--- Reading passage ---
30 Things I Learned by Spending One Month in Thailand - behnood
http://behnoodmarvazi.com/30-things-i-learned-by-spending-one-month-in-thailand/

======
pimeys
I'm not so sure about the goodness of public transportation in Bangkok.
There's a few trains, one metro and a completely chaotic bus system. Take a
taxi and you'll be ripped off because you're a farang. Chiang Mai is almost as
chaotic, but in a smaller scale. Still you really can't walk everywhere as
easily as in a big european city.

My advice for people going to Thailand would be to go to the north, small
towns like Mae Hong Son are amazing places. Rent a motorbike and drive around
the mountain villages. It's much cheaper than in the south and people are way
more friendlier.

The other option is to go to the southern islands. Koh Samui is the most
expensive place, made for couples and families. Koh Phangan is the party
island where you can buy some marijuana and end up spending 20 years in a Thai
jail. There's some nice hidden places in that island with less drug tourism.
Most of the locals really despise tourists though and I can really understand
that. Koh Tao is the diver's island, but my friend who was there when we were
in Phangan told us, that it's getting more touristy and turning into another
Phangan with young and recless party people. The best islands I visited were
in the Andaman sea. Koh Lanta, Koh Ngai... Much more relaxed places and the
locals really are more friendlier there because the party tourism is missing.

I was there for six weeks and I'd go again anytime.
--- Source excerpt ---
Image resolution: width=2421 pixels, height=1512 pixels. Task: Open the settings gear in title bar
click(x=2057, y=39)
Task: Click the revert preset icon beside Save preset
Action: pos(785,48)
---
Retype the passage of the Thailand travel thread above that opens with the words containing "There's a few" and closes with "more friendlier.", changing nothing.

There's a few trains, one metro and a completely chaotic bus system. Take a
taxi and you'll be ripped off because you're a farang. Chiang Mai is almost as
chaotic, but in a smaller scale. Still you really can't walk everywhere as
easily as in a big european city.

My advice for people going to Thailand would be to go to the north, small
towns like Mae Hong Son are amazing places. Rent a motorbike and drive around
the mountain villages. It's much cheaper than in the south and people are way
more friendlier.